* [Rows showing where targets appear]
..............................

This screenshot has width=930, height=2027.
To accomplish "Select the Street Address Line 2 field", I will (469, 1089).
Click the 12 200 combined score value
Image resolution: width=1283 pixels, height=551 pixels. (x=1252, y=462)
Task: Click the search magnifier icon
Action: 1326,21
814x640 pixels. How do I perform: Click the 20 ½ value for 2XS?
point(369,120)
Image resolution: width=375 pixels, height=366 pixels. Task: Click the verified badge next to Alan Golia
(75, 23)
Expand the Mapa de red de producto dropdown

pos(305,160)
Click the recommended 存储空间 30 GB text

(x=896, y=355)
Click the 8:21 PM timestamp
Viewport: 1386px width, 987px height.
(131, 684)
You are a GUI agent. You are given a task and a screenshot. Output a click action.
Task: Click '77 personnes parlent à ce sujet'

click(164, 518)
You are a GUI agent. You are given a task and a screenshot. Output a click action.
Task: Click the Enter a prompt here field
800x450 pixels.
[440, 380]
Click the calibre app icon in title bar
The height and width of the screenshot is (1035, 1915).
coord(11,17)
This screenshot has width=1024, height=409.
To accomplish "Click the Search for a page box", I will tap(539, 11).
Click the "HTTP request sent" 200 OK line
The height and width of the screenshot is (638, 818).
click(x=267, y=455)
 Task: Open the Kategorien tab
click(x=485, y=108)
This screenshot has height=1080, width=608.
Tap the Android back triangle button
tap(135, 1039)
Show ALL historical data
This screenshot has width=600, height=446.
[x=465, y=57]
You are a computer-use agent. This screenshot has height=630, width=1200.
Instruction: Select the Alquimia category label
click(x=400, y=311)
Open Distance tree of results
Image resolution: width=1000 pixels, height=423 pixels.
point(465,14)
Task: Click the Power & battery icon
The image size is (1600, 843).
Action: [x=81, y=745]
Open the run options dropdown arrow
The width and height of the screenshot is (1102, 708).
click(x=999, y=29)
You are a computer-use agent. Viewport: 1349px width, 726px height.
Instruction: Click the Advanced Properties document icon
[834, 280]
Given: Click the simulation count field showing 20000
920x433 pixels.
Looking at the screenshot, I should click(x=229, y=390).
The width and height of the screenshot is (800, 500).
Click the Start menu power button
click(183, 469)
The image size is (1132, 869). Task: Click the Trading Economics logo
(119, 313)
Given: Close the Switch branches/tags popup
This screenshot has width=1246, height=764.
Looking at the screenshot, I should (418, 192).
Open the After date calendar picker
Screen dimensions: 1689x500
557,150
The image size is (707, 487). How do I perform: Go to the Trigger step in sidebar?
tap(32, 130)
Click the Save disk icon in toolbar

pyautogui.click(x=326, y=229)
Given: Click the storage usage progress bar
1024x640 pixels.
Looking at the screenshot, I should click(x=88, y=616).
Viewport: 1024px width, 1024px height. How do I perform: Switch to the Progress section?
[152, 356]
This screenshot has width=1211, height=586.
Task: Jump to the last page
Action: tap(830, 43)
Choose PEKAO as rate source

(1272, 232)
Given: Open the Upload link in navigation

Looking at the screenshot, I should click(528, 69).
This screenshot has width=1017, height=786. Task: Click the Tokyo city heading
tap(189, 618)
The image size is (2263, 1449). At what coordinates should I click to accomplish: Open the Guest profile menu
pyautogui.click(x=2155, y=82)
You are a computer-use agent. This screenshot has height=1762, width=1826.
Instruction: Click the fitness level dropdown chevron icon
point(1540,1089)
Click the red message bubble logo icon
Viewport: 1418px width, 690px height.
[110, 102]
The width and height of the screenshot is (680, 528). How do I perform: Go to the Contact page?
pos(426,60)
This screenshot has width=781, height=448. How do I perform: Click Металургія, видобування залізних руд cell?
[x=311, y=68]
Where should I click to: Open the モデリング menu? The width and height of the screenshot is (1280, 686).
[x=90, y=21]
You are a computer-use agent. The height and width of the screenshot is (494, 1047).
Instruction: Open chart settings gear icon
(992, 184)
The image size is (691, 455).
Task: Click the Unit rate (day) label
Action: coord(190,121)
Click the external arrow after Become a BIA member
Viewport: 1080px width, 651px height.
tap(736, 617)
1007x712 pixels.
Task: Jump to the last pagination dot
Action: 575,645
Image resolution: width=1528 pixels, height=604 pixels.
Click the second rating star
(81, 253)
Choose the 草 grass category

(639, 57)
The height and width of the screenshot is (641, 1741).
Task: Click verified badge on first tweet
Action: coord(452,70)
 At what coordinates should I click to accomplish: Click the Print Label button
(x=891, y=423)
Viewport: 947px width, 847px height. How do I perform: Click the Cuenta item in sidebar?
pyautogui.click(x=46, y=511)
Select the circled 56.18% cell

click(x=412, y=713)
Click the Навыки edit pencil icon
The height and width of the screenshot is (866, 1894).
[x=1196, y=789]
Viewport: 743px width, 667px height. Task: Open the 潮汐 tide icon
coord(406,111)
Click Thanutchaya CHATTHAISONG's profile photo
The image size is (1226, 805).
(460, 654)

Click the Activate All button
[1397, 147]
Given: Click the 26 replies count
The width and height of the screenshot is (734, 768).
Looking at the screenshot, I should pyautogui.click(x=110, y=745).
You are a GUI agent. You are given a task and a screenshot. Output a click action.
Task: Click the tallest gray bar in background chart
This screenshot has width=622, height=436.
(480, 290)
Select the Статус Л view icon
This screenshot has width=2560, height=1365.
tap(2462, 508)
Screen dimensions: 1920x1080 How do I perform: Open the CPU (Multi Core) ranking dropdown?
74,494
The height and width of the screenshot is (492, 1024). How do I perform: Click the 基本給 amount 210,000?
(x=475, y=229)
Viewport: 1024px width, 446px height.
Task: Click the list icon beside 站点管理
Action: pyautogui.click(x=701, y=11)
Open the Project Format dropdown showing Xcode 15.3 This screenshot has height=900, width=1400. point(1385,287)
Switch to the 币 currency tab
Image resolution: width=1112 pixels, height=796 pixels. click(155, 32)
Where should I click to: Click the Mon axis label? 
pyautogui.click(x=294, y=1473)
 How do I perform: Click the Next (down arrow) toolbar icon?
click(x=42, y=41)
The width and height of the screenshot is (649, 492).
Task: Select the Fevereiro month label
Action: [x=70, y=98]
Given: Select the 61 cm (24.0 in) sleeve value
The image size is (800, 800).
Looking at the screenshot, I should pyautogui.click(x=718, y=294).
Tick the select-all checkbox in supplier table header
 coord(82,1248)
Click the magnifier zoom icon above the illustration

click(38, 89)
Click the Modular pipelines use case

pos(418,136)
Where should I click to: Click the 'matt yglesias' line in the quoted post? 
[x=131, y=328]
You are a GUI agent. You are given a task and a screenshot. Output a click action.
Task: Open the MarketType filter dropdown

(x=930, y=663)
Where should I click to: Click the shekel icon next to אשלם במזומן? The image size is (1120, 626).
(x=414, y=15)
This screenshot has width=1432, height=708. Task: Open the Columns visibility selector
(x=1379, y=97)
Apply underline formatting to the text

..............................

* [What this task involves] Return the lines from the one with "You are a computer-use agent. Viewport: 1349px" up to and including the one with "tap(189, 618)", copied word for word.

* [Task answer]
You are a computer-use agent. Viewport: 1349px width, 726px height.
Instruction: Click the Advanced Properties document icon
[834, 280]
Given: Click the simulation count field showing 20000
920x433 pixels.
Looking at the screenshot, I should click(x=229, y=390).
The width and height of the screenshot is (800, 500).
Click the Start menu power button
click(183, 469)
The image size is (1132, 869). Task: Click the Trading Economics logo
(119, 313)
Given: Close the Switch branches/tags popup
This screenshot has width=1246, height=764.
Looking at the screenshot, I should (418, 192).
Open the After date calendar picker
Screen dimensions: 1689x500
557,150
The image size is (707, 487). How do I perform: Go to the Trigger step in sidebar?
tap(32, 130)
Click the Save disk icon in toolbar

pyautogui.click(x=326, y=229)
Given: Click the storage usage progress bar
1024x640 pixels.
Looking at the screenshot, I should click(x=88, y=616).
Viewport: 1024px width, 1024px height. How do I perform: Switch to the Progress section?
[152, 356]
This screenshot has width=1211, height=586.
Task: Jump to the last page
Action: tap(830, 43)
Choose PEKAO as rate source

(1272, 232)
Given: Open the Upload link in navigation

Looking at the screenshot, I should click(528, 69).
This screenshot has width=1017, height=786. Task: Click the Tokyo city heading
tap(189, 618)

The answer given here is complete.